Komputer aksesoris

Selanjutnya»

Selasa, 02 Juli 2013

Cinta dalam Kardus, Pelajaran Cinta dari Raditya Dika






"COMEDY is a tragedy plus time," kata Woody Allen.

Saya mendapat kata-kata di atas dari sebuah esai Catatan Pinggir Goenawan Mohamad di majalah Tempo. Menonton Cinta Dalam Kardus, film yang dibintangi Raditya Dika, ikut ditulisnya dan disutradarai sedikit banyak saya teringat pada gaya bertutur Woody Allen.
Lewat Cinta Dalam Kardus bolehlah kini Raditya Dika ditahbiskan sebagai "Woody Allen-nya Indonesia". Sebuah julukan yang rasanya mungkin sudah digagas Dika bahkan sejak ia masih kuliah di Australia dahulu di awal 2000-an--sebelum ia menerbitkan buku Kambing Jantan dan main versi film bukunya itu.
Ketika kuliah di Australia dulu, Radit pertama kali belajar serius stand-up comedy. Beruntung di dekade kedua abad ke-21 ini, stand-up comedy mendadak jadi tren di tanah air. Komedi jenis ini kemudian merangsek menjadi bagian dari budaya populer arus-utama, punya penggemar dan acara TV sendiri. Radit, yang sudah membekalli diri dengan ilmu stand up comedy sejak jauh hari, kemudian menjadi "tokoh" dari tren baru ini.
Konon, saking banyak comic--sebutan pelawak di ranah stand-up comedy—yang bergaya ngeelawak mirip Radit sampai muncul istilah "Radit Style".
Lewat Cinta Dalam Kardus, Radit mengekplorasi kemampuannya sebagai comic sekaligus aktor. Bagi penonton tetap serial Malam Minggu Miko di Kompas TV mudah saja menyebut film ini sekadar versi layar lebar dari serialnya. Apalagi Radit di sini berperan sebagai Miko, dan di awal film ada Rian serta Mas Anca pula—dua karakter lain dari Malam Minggu Miko.
Tapi sejatinya, Cinta Dalam Kardus adalah pelajaran paripurna tentang cinta dari Raditya Dika. Lain tidak.
Cinta Dalam Kardus meminjam sebuah format bertutur unik dan terhitung berani bagi jagat sinema nasional.

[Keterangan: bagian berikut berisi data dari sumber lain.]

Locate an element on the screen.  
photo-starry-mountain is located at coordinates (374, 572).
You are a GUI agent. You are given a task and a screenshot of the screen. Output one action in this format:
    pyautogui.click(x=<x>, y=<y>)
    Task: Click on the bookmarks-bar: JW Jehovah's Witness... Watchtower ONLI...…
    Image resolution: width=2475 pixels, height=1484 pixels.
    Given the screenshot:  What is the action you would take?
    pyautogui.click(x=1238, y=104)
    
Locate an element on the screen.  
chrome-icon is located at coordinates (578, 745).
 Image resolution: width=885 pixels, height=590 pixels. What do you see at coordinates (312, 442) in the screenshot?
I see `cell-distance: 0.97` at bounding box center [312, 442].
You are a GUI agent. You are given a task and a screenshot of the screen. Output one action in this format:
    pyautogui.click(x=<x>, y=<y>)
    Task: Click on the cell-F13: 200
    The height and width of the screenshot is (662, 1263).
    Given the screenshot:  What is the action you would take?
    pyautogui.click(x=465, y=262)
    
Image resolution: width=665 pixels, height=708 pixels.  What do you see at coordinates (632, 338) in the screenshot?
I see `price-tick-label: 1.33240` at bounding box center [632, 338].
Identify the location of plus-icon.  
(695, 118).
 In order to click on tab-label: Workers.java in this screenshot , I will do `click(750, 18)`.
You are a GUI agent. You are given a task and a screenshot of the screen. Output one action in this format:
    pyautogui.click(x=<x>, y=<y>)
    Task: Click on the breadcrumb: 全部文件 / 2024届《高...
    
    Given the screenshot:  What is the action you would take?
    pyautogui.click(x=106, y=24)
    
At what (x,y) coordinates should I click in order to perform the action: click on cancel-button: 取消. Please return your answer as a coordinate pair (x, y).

Filmnya tak beralur linear. Melainkan berwujud monolog dan dialog. Bagi yang tak terbiasa engan cara bertutur begini, filmnya mungkin bakal dicap membosankan. Tapi, bila meresapi setiap kata dari mulut Radit maupun tokoh-tokohnya, banyak pelajaran yang bisa diambil.
Dalam Cinta Dalam Kardus kisah dibawakan Dika sambil bermonolog, melawak stand-up comedy di kafe langganannya. Di tengah panggung, Dika sebagai Miko membawa serta kardus berisi berbagai benda kenangan dari mantan-mantan gebetannya.
Dika bercerita dan mengutarakan pandagannya yang skeptis tentang cinta. Intinya, kata Miko, jatuh cinta malah berujung jadi BTB (bebubah tidak baik) alias jadi orang yang beda. Miko pernah jadi "orang lain" ketika berpacaran. Ikut kemauan ceweknya bergaya anak band, misalnya.
Sambil bermonolog menceritakan berbagai kisah cintanya serta berdialog dengan penonton yang justru optimis akan cinta, kita melihat Miko "tumbuh" dan berubah. Dari yang skeptis menjadi yakin akan cinta yang dipilihnya. Makna BTB yang semula "berubah tidak baik" menjadi "berani tumbuh bareng."
Inilah rumus pacaran Raditya Dika yang ditambahkannya dalam kamus cinta ABG kiwari. Jatuh cinta dan berpacaran sejatinya bukanlah berubah menjadi orang lain demi pacar/pasangan, melainkan tumbuh bersama orang yang kita sayang. Karena kita sudah memilih tumbuh bersama pasangan, kita mengambil resiko itu.